**EXERCISE AIM**.
Write everything from the line containing "Task: Click the Back arrow in file dialog" down to the end of the data as a JSON list of strings, one string per line, leaving out blank lines.
* * * * * * * * *
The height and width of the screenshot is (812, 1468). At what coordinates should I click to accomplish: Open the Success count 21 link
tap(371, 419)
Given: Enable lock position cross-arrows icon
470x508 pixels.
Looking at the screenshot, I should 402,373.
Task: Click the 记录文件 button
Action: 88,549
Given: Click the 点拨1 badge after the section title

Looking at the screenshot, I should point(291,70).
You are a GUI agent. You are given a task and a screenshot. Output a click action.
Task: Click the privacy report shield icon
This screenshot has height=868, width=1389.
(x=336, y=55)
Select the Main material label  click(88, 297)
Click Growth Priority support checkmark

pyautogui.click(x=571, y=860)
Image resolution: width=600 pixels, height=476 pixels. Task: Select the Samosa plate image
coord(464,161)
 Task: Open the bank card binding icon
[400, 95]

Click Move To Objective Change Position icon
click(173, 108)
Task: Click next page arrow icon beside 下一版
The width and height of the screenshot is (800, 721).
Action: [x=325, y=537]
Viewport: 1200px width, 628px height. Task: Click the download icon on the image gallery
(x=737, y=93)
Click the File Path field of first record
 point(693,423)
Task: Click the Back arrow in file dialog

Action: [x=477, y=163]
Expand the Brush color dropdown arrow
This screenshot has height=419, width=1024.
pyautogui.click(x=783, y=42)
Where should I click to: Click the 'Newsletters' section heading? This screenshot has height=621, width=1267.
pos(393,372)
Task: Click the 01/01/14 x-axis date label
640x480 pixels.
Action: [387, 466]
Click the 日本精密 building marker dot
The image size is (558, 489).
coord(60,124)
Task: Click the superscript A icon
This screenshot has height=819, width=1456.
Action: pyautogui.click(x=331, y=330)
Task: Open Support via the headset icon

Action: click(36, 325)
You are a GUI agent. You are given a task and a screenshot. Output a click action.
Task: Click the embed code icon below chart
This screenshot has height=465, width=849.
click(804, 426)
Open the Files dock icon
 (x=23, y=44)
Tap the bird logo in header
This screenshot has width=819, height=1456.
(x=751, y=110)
* * * * * * * * *
**THE RESPONSE**.
[
  "Task: Click the Back arrow in file dialog",
  "Action: [x=477, y=163]",
  "Expand the Brush color dropdown arrow",
  "This screenshot has height=419, width=1024.",
  "pyautogui.click(x=783, y=42)",
  "Where should I click to: Click the 'Newsletters' section heading? This screenshot has height=621, width=1267.",
  "pos(393,372)",
  "Task: Click the 01/01/14 x-axis date label",
  "640x480 pixels.",
  "Action: [387, 466]",
  "Click the 日本精密 building marker dot",
  "The image size is (558, 489).",
  "coord(60,124)",
  "Task: Click the superscript A icon",
  "This screenshot has height=819, width=1456.",
  "Action: pyautogui.click(x=331, y=330)",
  "Task: Open Support via the headset icon",
  "Action: click(36, 325)",
  "You are a GUI agent. You are given a task and a screenshot. Output a click action.",
  "Task: Click the embed code icon below chart",
  "This screenshot has height=465, width=849.",
  "click(804, 426)",
  "Open the Files dock icon",
  " (x=23, y=44)",
  "Tap the bird logo in header",
  "This screenshot has width=819, height=1456.",
  "(x=751, y=110)"
]